[What is being asked]:
Copy the listing from the line containing "Open the Chrome" down through the line containing "Switch to App", swapping "toolbar" for "top bar" and leaving everything else unchanged.

[Dataset extract]:
###
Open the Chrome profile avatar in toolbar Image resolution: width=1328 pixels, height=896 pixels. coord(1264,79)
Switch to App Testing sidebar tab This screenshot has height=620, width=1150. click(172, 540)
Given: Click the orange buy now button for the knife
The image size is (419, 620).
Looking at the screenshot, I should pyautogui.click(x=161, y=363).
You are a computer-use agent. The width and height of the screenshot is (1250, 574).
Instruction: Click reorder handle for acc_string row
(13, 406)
###
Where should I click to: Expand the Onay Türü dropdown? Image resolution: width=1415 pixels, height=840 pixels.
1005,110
###
[Answer below]:
Open the Chrome profile avatar in top bar Image resolution: width=1328 pixels, height=896 pixels. coord(1264,79)
Switch to App Testing sidebar tab This screenshot has height=620, width=1150. click(172, 540)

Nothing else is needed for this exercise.